--- start of Given passage ---

Everything You Need to Know to Secure Your Network

22.03.2018 Read
Everything You Need to Know to Secure Your Network


SCADA stands for Supervisory Control and Data Acquisition, and although it’s not likely to be the first thing to come to mind when discussing cyber security, it certainly should be.  As its name implies, it is a type of software designed to supervise – controlling and monitoring – and collect data and well as analyze data for industrial processes.  You’ll find SCADA is just about every industrial processing plant around the world, to include manufacturing and utilities production plants. Through the use of SCADA, industrial processes and procedures are made more efficient through a relatively simple command and control architecture composed of several major components:  supervisory computers, remote terminal units, programmable logic controllers, communications infrastructure, a historian, alarms, and a human-machine interface.

--- end of Given passage ---
--- start of Supplied material ---

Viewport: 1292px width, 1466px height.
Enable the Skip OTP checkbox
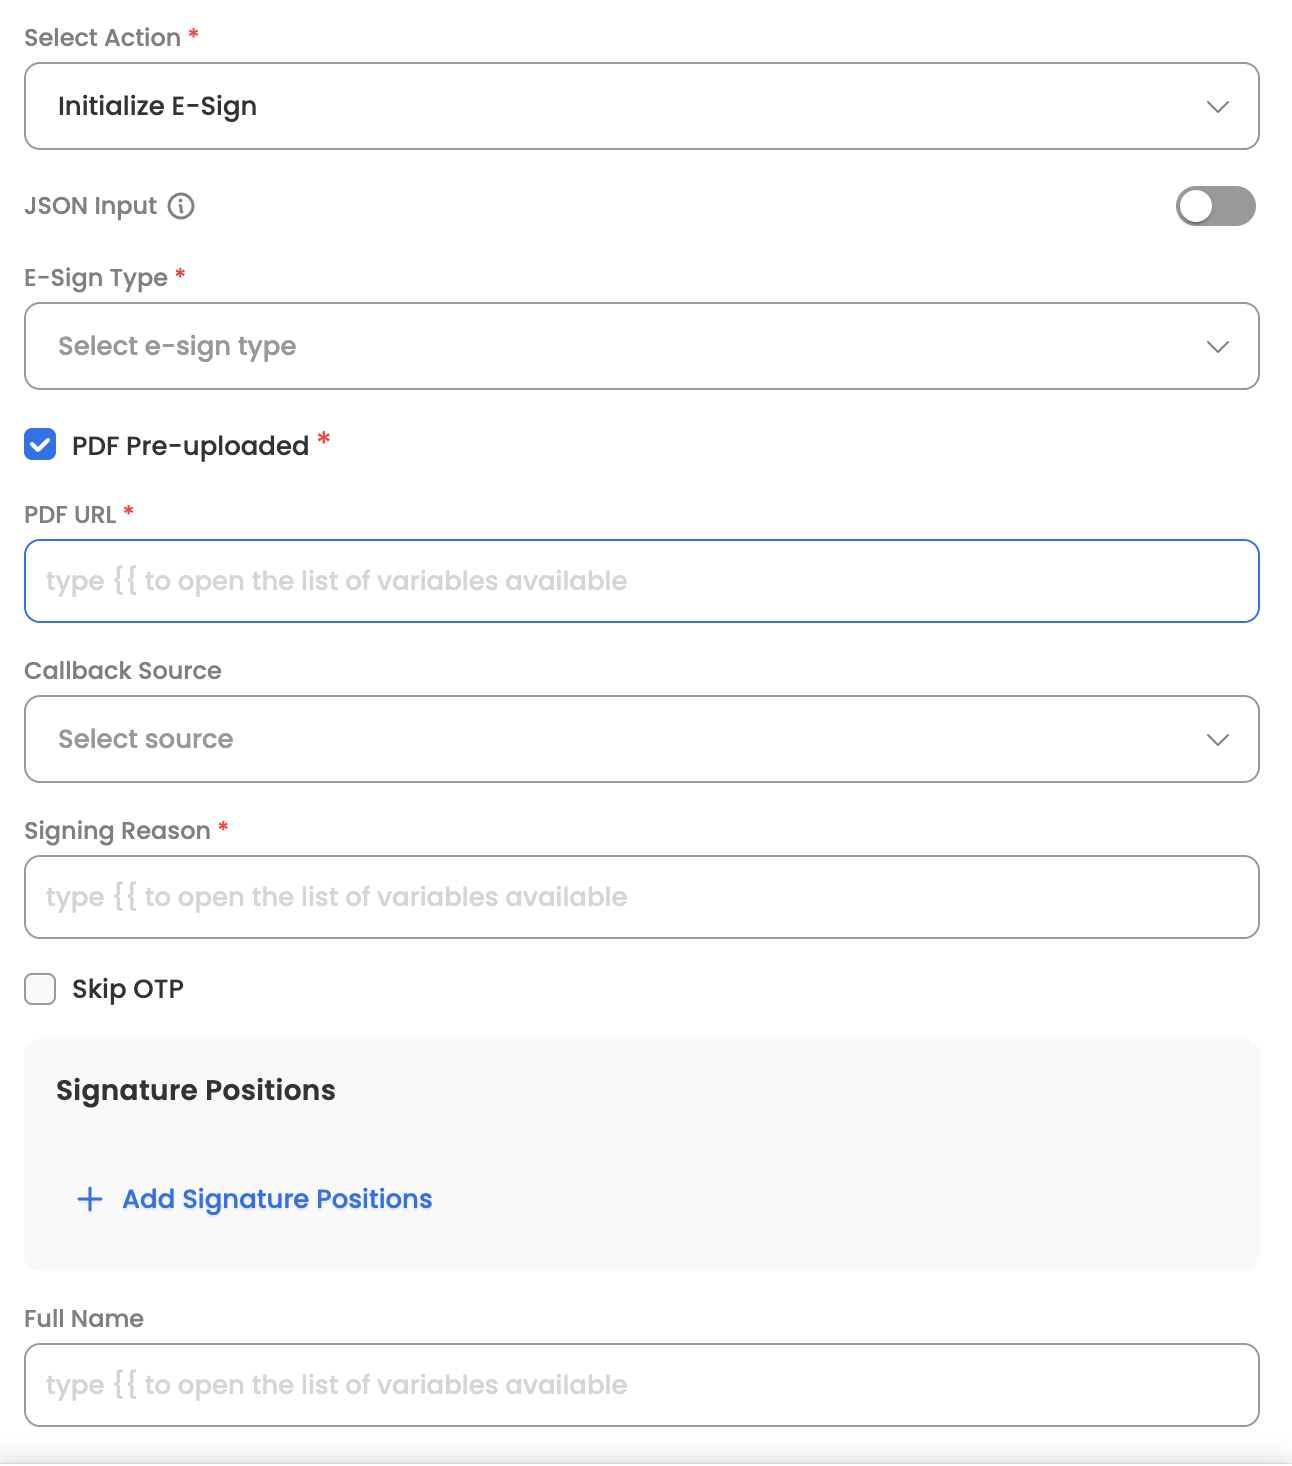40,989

--- end of Supplied material ---
--- start of Supplied material ---

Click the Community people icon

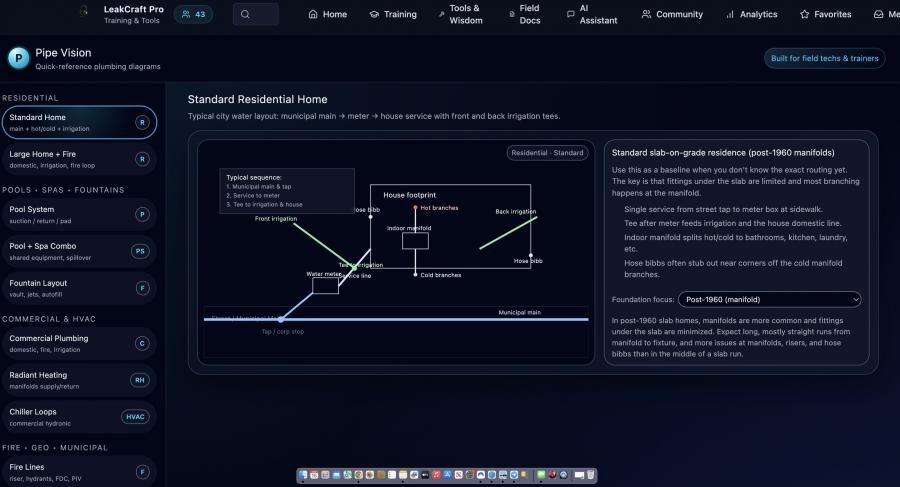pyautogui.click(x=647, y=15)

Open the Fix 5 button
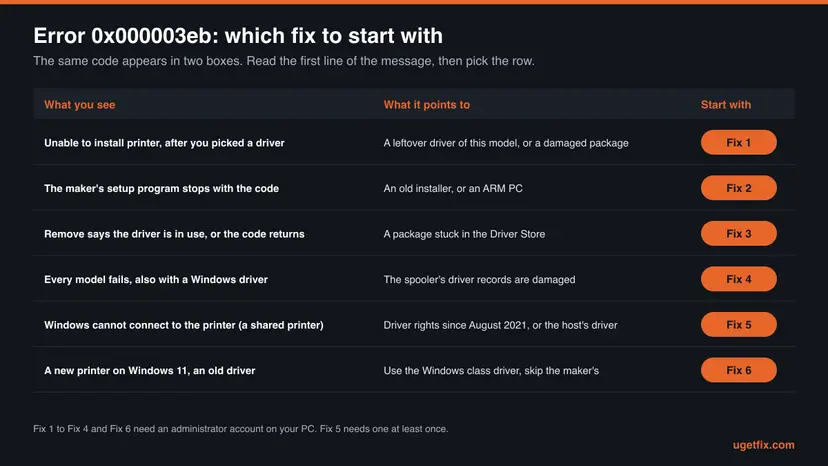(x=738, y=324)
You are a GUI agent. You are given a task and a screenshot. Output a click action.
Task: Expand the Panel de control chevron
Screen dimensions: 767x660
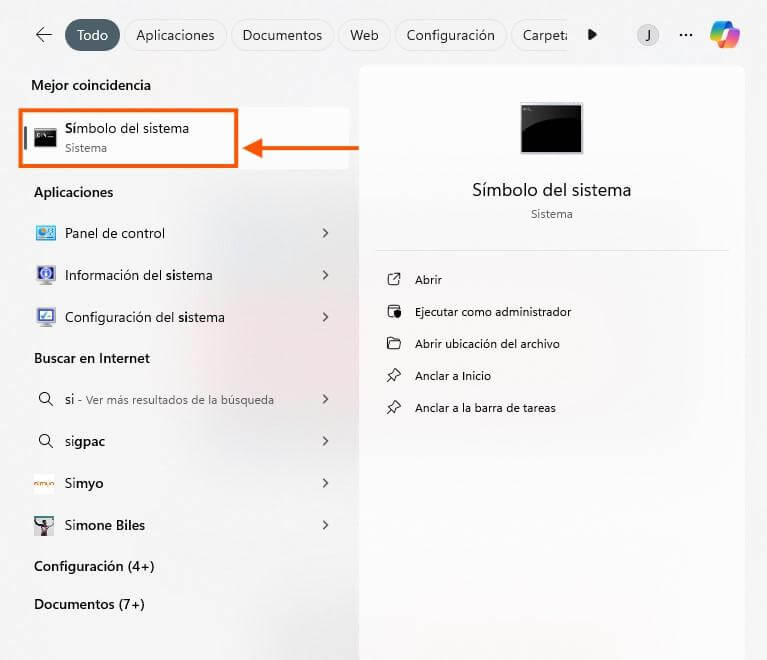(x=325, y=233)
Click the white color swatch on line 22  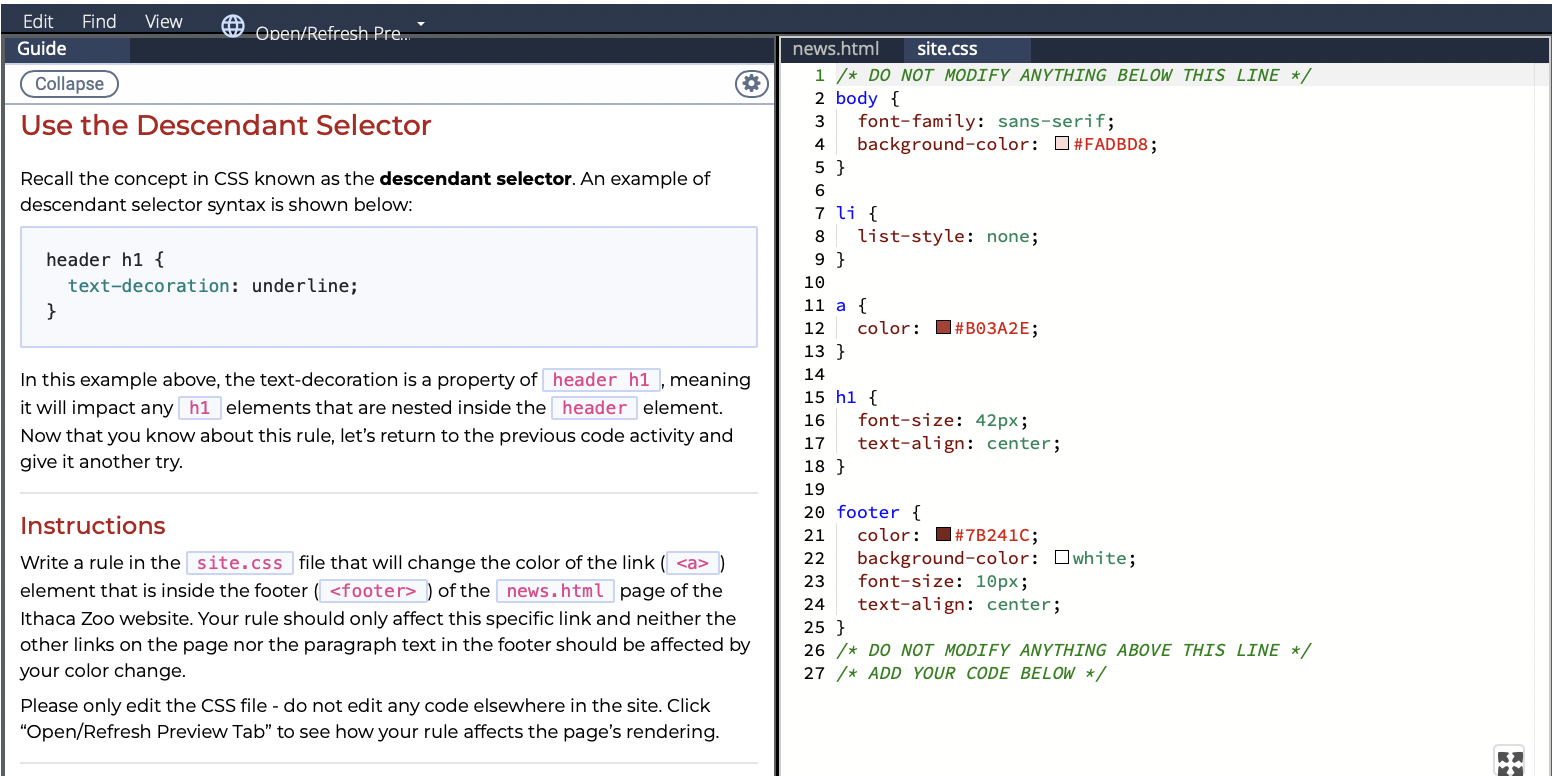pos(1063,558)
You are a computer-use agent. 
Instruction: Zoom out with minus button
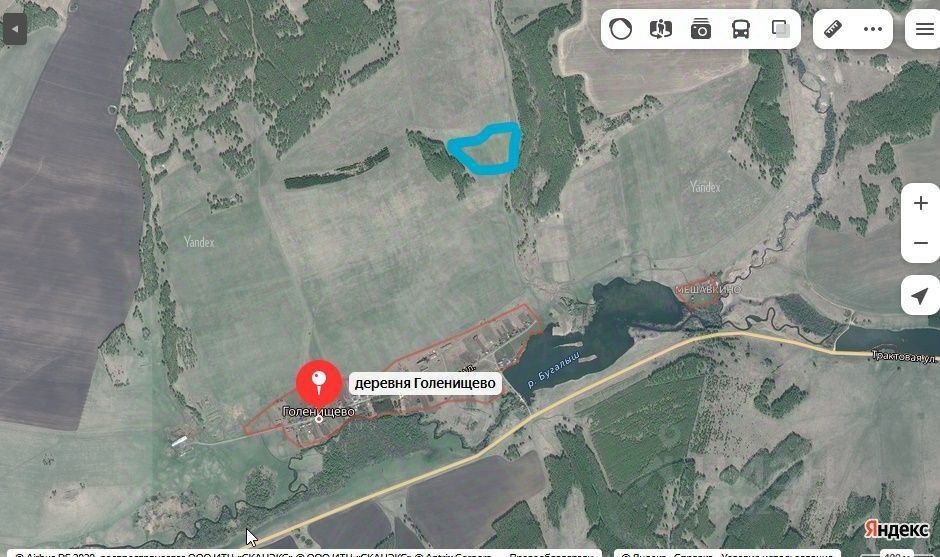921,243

--- end of Supplied material ---

Tasks to carry out
a: According to the SCADA passage, what does SCADA stand for?
b: For each statement, say whether it agrees with the SCADA passage, and quote the text's deciding words: (i) SCADA is found in manufacturing and utilities production plants. (ii) SCADA is a type of hardware. (iii) A historian is one of SCADA's major components.
c: Reproduce the part of the SCADA passage that begins at the words "SCADA stands for" and stops after "a human-machine interface.".
The records have no connection to the SCADA passage.

Results of the tasks
a: Supervisory Control and Data Acquisition

b:
(i) Yes: "to include manufacturing and utilities production plants"
(ii) No: "it is a type of software designed to supervise"
(iii) Yes: "a historian, alarms, and a human-machine interface"

c:
SCADA stands for Supervisory Control and Data Acquisition, and although it’s not likely to be the first thing to come to mind when discussing cyber security, it certainly should be.  As its name implies, it is a type of software designed to supervise – controlling and monitoring – and collect data and well as analyze data for industrial processes.  You’ll find SCADA is just about every industrial processing plant around the world, to include manufacturing and utilities production plants. Through the use of SCADA, industrial processes and procedures are made more efficient through a relatively simple command and control architecture composed of several major components:  supervisory computers, remote terminal units, programmable logic controllers, communications infrastructure, a historian, alarms, and a human-machine interface.